I just finished the new intro and now have to shorten the rest
of it.
I
also went to Denny Moore's office and picked up a check for $500
from Longboard Magazine and a check for $350 from Denny. That
is going to have to cover Sundance and it might just barely do
it. The flight is $160 and the motel is $98 a night and I don't
know how much the rental car will be. I thought I was going just
for Wednesday and Thursday nights, but now I will be there until
Saturday, to go to the official Riding Giants party.
Not
sure which of the Big Shots will be at the party, but I want to
record what happens and get photos in case they let me write the
book. The book will be about the documentary of course but there
will also be a sub-story of Stacy's slings and arrows to make
the documentary and getting it into Sundance. I have to get going
on that proposal soon and get it printed tomorrow.
What
else? A lot else. I shortened the profile on the Malloy Brothers
and their Jalama Ranch for Surfers: Germany and sent it last night.
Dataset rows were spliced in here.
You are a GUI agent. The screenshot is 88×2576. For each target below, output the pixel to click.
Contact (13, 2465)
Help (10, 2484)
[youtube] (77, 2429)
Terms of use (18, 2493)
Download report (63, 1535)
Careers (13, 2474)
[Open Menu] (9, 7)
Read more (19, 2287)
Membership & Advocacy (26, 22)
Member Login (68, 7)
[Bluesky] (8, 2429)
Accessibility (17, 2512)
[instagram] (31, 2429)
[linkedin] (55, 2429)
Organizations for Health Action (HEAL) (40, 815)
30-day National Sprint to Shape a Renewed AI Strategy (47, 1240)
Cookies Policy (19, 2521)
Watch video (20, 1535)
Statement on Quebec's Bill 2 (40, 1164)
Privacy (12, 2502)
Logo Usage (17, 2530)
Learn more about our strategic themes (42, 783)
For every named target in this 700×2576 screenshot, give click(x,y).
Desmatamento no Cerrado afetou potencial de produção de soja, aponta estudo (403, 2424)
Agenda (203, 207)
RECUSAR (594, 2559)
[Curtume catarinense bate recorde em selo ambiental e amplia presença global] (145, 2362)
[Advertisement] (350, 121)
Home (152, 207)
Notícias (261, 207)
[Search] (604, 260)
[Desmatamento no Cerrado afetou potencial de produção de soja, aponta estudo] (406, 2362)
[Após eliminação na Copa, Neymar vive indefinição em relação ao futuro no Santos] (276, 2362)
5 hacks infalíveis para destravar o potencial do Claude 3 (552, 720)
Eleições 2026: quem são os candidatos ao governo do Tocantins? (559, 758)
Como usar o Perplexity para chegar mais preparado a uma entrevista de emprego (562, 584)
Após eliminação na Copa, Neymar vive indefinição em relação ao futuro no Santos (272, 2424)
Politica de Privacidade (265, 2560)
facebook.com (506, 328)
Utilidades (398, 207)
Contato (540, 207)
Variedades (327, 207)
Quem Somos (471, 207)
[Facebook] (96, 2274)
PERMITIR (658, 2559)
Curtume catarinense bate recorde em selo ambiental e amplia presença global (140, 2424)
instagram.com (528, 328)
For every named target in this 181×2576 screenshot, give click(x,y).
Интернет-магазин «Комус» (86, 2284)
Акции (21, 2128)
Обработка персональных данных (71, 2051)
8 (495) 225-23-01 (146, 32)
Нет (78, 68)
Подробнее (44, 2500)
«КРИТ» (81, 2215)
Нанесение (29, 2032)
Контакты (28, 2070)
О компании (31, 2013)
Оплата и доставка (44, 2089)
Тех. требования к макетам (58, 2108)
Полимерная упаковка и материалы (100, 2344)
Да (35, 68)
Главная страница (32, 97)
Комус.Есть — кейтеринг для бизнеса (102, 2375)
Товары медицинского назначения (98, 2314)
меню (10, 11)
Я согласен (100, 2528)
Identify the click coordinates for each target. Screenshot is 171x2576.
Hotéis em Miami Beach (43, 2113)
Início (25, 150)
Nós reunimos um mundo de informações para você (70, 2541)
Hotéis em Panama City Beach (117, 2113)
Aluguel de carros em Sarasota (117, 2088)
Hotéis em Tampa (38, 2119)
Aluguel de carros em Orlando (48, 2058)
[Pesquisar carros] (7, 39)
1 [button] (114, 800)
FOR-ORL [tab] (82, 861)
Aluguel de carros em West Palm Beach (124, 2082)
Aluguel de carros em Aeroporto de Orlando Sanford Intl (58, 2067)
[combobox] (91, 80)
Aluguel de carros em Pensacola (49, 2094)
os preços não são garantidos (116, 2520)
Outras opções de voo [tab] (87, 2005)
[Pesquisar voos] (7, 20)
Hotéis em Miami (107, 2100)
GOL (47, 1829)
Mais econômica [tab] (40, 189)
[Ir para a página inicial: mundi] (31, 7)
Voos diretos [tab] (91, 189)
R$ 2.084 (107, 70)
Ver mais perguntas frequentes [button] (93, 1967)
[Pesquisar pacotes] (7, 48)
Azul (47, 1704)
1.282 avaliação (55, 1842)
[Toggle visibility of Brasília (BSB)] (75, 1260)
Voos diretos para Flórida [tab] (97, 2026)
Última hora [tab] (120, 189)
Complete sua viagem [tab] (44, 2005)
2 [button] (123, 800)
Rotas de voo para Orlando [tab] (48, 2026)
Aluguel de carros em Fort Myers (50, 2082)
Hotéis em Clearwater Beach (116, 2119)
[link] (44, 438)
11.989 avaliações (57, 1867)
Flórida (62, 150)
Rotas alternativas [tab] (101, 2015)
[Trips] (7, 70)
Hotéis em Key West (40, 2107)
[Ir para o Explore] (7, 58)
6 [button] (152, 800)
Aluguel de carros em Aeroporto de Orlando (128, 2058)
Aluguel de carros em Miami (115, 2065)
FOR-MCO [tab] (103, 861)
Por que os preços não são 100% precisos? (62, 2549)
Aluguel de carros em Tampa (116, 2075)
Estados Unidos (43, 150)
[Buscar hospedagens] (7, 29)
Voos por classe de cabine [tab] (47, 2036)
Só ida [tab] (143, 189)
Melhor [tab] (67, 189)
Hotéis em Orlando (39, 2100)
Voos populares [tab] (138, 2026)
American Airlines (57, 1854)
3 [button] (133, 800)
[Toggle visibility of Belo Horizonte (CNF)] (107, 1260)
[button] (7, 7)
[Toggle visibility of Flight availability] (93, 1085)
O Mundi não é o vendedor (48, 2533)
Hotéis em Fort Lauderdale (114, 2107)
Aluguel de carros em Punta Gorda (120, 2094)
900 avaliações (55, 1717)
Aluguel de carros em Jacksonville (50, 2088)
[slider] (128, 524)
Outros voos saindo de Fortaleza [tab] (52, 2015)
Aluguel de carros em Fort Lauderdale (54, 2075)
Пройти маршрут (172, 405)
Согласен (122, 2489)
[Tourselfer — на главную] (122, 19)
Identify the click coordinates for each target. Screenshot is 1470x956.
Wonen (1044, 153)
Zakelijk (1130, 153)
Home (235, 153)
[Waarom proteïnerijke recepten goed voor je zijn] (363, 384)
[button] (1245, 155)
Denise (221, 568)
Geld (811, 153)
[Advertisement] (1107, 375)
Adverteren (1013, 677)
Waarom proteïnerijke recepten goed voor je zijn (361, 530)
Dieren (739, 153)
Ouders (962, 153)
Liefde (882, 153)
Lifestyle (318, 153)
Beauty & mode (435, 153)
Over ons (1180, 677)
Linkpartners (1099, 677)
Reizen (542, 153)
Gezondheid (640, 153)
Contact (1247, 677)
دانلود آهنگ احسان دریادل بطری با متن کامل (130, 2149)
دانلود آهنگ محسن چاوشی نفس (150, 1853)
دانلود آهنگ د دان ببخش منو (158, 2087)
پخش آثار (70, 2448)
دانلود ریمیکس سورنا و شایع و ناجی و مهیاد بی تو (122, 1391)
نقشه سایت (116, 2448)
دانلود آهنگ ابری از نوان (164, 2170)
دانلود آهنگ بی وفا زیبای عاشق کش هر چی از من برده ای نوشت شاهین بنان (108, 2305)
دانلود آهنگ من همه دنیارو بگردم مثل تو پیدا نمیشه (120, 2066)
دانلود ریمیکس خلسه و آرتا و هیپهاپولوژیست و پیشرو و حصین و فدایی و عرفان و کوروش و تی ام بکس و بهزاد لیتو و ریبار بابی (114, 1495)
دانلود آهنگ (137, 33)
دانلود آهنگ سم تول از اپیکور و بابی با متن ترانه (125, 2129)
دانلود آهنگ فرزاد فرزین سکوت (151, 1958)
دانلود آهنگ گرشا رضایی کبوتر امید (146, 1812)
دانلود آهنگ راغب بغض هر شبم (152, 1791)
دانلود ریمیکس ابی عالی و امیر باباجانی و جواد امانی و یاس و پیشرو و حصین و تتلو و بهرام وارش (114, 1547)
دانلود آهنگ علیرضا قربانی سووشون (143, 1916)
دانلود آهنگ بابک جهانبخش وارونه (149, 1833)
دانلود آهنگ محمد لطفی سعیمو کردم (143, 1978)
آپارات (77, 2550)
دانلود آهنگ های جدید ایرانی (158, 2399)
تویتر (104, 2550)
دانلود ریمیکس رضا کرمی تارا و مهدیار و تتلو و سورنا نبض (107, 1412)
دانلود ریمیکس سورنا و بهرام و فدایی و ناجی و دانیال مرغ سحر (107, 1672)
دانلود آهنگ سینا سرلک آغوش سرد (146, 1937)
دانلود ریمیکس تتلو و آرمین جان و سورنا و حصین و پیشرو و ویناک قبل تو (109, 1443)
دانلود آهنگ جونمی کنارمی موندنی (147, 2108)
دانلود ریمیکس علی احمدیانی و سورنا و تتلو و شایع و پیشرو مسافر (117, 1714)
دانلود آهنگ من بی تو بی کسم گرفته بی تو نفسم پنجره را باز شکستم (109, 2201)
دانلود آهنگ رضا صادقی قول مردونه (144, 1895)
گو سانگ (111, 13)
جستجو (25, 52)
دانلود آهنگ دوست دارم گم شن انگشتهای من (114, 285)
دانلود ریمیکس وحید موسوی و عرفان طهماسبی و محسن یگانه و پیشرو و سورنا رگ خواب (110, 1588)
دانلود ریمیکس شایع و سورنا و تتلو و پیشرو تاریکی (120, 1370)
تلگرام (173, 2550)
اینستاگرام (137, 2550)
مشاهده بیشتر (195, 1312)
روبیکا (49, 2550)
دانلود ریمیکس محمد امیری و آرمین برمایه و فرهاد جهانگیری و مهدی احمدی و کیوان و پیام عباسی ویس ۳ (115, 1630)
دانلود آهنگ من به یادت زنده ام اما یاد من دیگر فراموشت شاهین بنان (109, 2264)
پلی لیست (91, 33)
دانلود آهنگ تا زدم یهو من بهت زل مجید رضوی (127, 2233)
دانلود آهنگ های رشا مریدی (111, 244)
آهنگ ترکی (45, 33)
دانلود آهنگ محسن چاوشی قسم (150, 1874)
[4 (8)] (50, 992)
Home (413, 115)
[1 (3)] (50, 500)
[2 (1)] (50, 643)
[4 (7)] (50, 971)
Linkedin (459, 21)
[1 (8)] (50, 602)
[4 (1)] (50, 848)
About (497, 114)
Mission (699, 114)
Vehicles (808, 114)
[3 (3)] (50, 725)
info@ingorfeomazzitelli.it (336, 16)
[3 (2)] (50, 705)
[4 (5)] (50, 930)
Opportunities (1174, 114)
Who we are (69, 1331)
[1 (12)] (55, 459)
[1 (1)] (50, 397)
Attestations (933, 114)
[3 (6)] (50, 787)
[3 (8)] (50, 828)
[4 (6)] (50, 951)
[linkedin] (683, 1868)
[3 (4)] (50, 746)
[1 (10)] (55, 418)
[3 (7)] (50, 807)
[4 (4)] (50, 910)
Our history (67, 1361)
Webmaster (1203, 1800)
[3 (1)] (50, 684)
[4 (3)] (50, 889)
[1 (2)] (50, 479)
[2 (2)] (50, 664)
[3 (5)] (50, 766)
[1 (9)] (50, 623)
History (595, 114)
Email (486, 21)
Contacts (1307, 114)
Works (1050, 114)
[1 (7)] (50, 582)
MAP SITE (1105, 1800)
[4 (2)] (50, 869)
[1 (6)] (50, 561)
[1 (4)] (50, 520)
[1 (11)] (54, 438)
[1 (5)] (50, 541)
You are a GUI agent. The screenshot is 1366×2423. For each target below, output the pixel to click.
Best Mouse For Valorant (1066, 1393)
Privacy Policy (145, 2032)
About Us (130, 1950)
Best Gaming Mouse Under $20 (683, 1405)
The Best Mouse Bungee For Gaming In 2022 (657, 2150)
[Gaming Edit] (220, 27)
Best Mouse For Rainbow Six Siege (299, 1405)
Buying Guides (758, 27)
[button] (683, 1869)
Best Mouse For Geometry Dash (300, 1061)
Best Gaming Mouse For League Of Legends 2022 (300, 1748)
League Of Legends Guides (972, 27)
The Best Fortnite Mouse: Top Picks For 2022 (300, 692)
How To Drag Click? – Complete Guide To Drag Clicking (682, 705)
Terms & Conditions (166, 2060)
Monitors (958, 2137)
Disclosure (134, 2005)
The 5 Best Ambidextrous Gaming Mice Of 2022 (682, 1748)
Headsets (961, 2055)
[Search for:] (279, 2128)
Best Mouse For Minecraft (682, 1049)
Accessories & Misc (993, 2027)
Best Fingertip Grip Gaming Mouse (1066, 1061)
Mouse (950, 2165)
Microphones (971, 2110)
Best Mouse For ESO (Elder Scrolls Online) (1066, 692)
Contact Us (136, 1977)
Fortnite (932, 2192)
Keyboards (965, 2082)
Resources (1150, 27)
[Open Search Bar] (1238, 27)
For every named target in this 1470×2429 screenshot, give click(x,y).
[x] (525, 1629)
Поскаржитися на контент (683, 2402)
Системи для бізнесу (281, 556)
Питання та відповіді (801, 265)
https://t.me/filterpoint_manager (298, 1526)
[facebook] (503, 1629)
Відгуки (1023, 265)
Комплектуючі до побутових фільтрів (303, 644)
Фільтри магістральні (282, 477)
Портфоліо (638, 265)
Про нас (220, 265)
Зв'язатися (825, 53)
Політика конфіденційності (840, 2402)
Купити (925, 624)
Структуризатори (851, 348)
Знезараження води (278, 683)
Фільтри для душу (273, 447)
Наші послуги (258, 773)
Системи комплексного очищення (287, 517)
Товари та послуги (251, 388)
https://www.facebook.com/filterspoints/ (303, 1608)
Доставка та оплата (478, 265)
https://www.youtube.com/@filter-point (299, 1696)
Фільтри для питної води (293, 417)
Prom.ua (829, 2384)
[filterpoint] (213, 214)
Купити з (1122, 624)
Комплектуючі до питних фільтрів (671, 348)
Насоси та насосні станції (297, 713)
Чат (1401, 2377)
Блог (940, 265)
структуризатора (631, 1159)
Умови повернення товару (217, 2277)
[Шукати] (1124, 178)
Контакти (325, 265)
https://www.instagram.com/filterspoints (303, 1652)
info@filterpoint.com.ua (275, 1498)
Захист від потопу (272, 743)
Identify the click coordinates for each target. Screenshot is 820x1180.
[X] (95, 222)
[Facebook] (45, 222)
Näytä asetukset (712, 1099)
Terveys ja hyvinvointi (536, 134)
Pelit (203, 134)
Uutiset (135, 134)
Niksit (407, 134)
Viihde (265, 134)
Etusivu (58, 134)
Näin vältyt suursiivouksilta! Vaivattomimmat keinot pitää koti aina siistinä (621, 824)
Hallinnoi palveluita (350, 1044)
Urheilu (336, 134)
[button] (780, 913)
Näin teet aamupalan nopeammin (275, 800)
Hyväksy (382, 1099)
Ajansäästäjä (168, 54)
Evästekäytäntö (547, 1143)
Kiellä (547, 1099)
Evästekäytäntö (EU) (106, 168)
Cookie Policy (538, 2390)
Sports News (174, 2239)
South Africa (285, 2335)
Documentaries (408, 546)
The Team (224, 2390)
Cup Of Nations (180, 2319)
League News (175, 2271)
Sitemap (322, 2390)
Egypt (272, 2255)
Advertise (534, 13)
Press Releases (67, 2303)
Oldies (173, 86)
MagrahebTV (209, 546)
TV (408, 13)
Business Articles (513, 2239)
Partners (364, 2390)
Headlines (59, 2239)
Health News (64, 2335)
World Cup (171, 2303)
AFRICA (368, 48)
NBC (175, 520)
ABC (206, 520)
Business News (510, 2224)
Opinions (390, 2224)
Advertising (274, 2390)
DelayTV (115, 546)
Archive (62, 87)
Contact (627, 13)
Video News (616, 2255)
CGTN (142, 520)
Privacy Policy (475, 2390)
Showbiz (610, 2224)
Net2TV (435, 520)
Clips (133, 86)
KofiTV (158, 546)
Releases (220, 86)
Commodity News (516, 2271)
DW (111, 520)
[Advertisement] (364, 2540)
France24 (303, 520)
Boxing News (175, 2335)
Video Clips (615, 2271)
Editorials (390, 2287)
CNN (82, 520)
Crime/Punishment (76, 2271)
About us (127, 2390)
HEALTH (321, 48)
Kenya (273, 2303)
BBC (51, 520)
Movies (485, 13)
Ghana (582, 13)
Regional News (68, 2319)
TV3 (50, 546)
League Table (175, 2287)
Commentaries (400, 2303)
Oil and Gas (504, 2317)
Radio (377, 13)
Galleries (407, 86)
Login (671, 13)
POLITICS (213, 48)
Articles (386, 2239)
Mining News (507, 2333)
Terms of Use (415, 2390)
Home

This morning Dirk sent an email saying he was happy with it at
4700, and gave my next assignment: Surfing and Art.
I
am still reading a biography on Peter Lawford for that article
and I am also reading Get Yamamoto, a Satchel Paige biography
and a Marilyn Monroe biography.
Busy
busy busy. Good thing I don't have a job to get in the way of
all this work.
Tomorrow
I have to buy a decent pair of pants and get my sunglasses fixed
and mail some Marilyn/Peter photos to Drew Kampion and some Strange
Bedfellows stickers to the DemocracyMeansYou.com website. I also
have to pick up 10 copies of the baseball movie at The Printing
Palace and if I get my act together I also will have had some
new copies of Malibu Fire printed, along with the book proposal.
I
want to try to surf tomorrow if my back will let me and I have
to be at Larry's by 15:00. I would love to buy a new computer
because I can no longer travel with this laptop. The computer
repairmen broke it and couldn't fix it. But I need a new one anyway.
If
only someone would pay me.
Today
I also got an email from the guy who is taking seriously that
idea to do guided movie tours of San Francisco. I am hoping to
write and research the tours and have been buying $3 videos at
CineFile. He sounds serious and I hope he is. That's it for now.
Time to write the revision of Malibu Fire and check my laundry
and pack for the big adventure.
It's
now 10:05.
Good
night.
Now
I am having an IM session with Patti McGee, skateboarding's It
girl from the 60s. She is likeable and now on the dispatch list.